_Exercise description:_ Return unchanged the part of the listing that opens with the line containing "At what (x,y)" and closes with the line containing "Looking at the", both of those lines included. Leave the pictures out of your answer.

_Information:_
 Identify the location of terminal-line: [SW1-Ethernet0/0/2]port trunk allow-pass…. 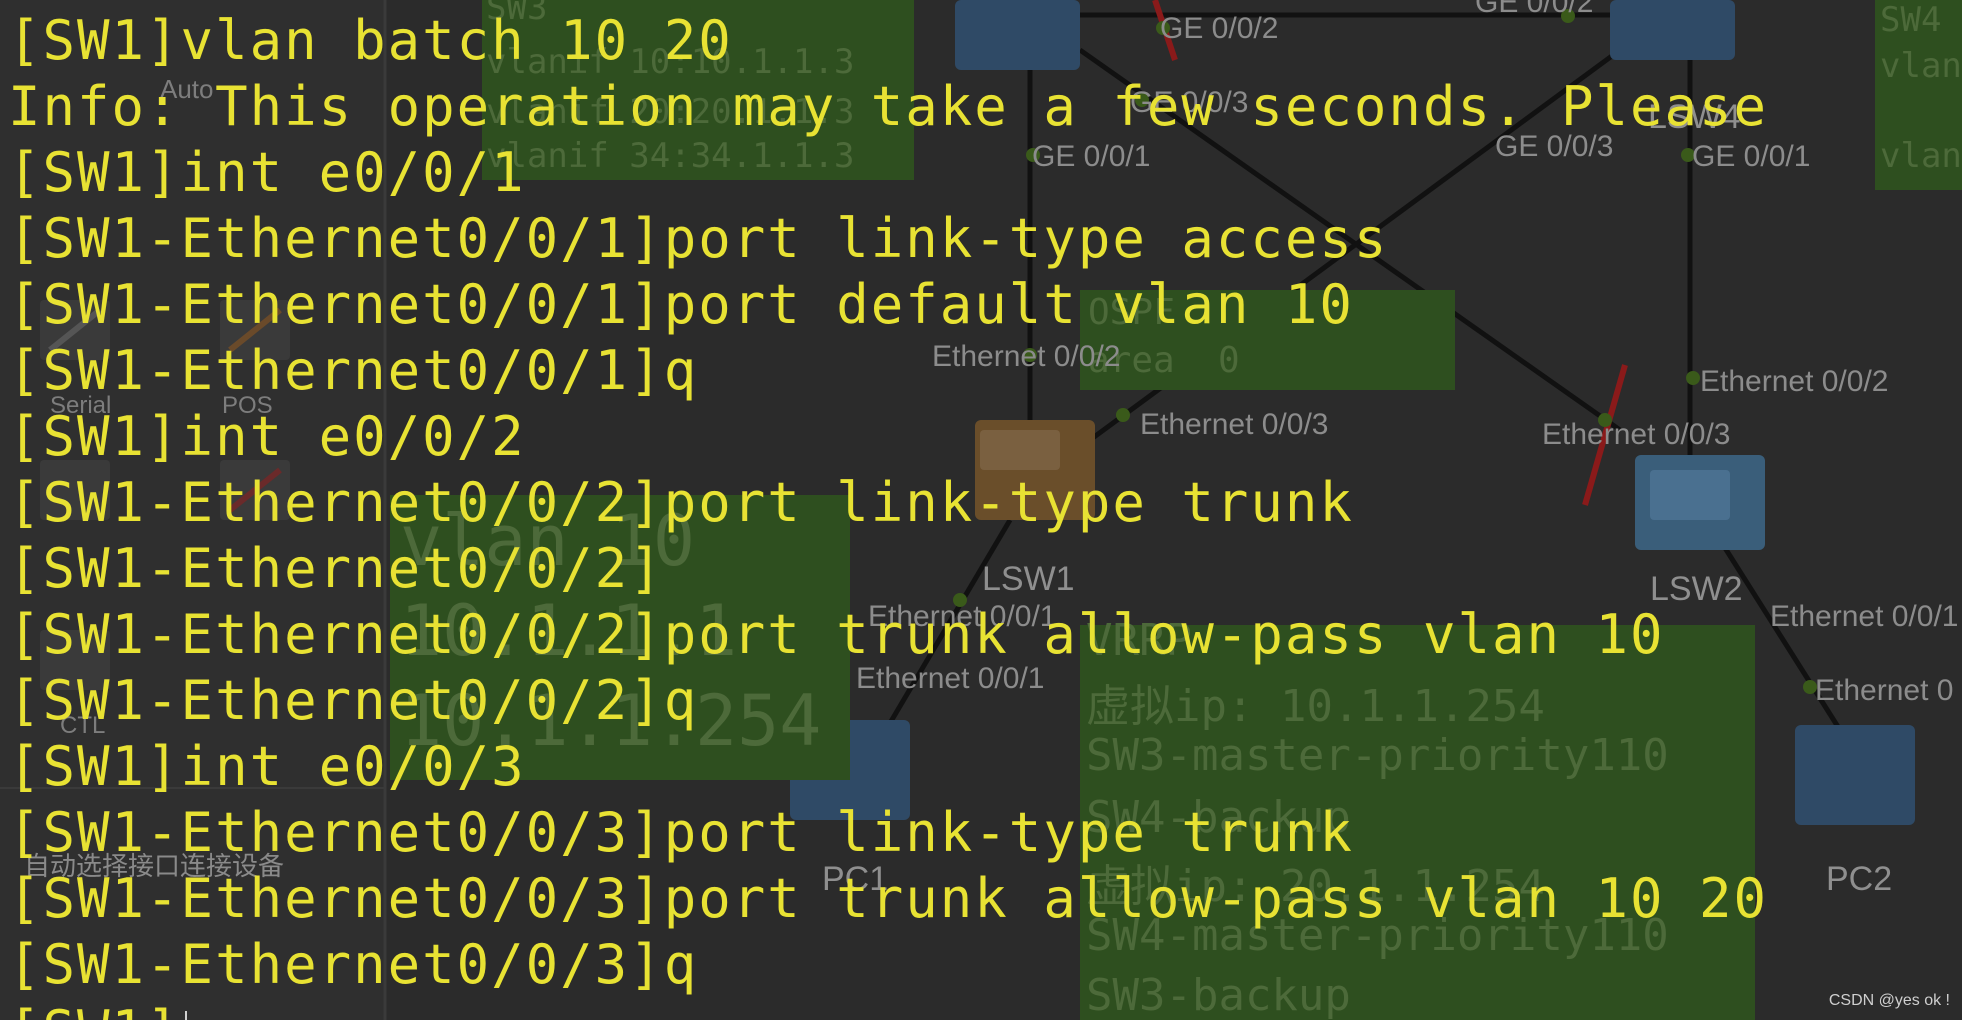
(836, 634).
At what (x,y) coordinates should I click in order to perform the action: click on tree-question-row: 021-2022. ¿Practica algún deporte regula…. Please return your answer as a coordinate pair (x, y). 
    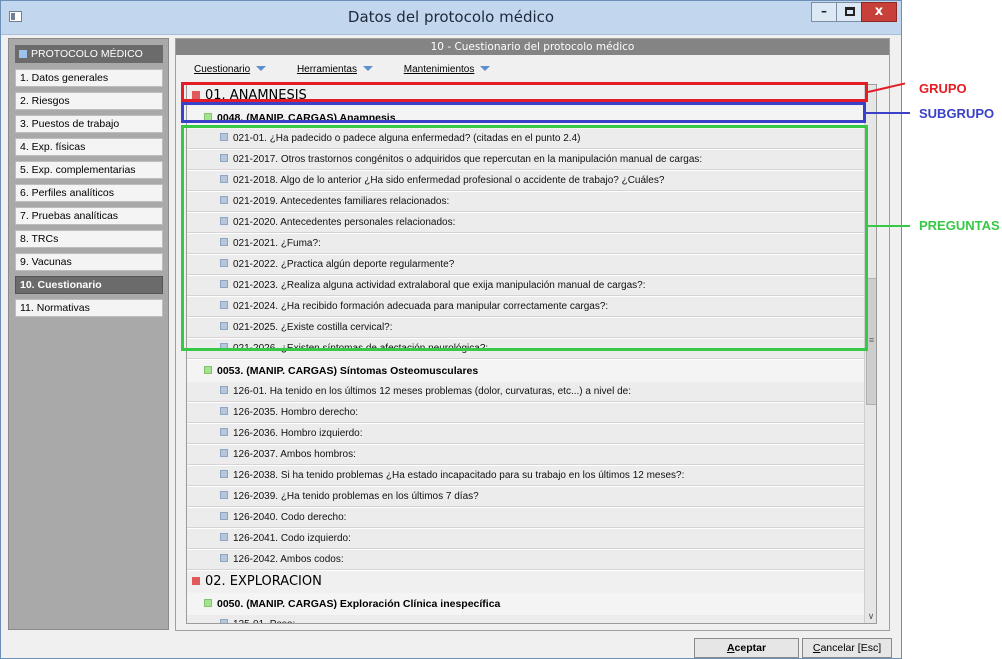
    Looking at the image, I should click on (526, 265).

==

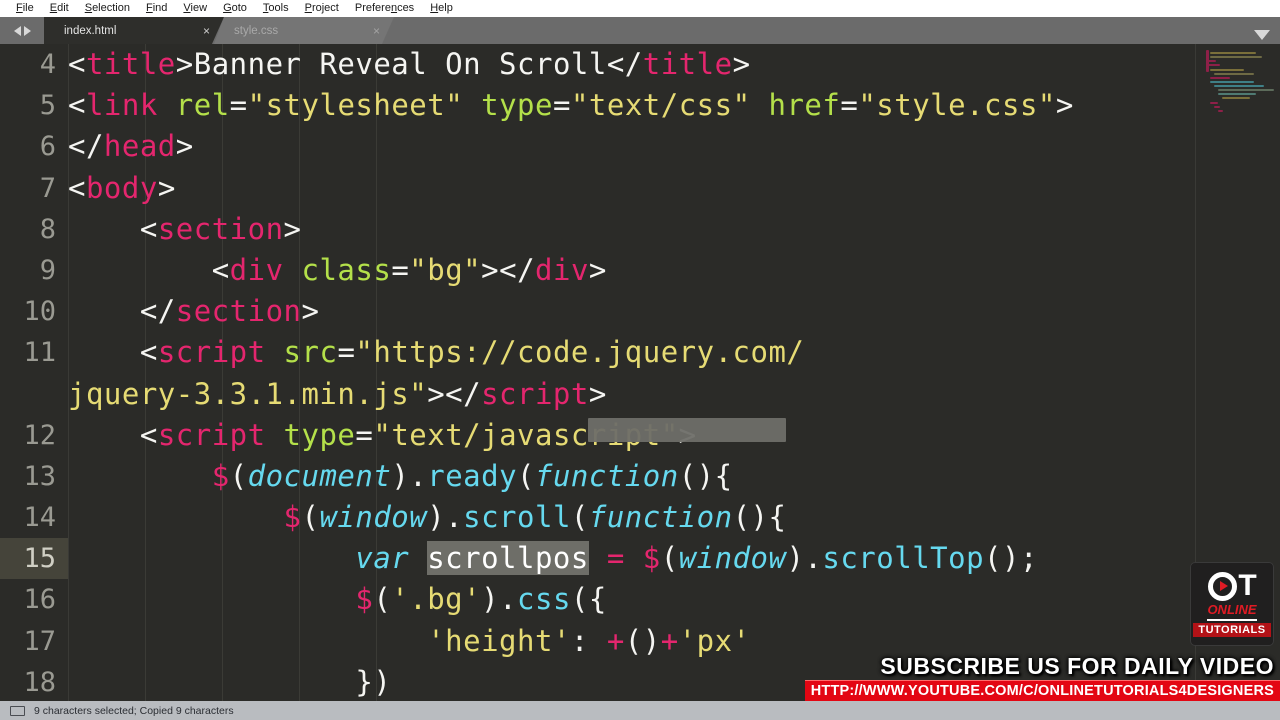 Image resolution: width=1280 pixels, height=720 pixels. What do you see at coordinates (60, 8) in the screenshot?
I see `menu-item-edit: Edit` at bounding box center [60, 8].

_Expected output:_
At what (x,y) coordinates should I click in order to perform the action: click on tree-question-row: 021-2022. ¿Practica algún deporte regula…. Please return your answer as a coordinate pair (x, y). 
    Looking at the image, I should click on (526, 265).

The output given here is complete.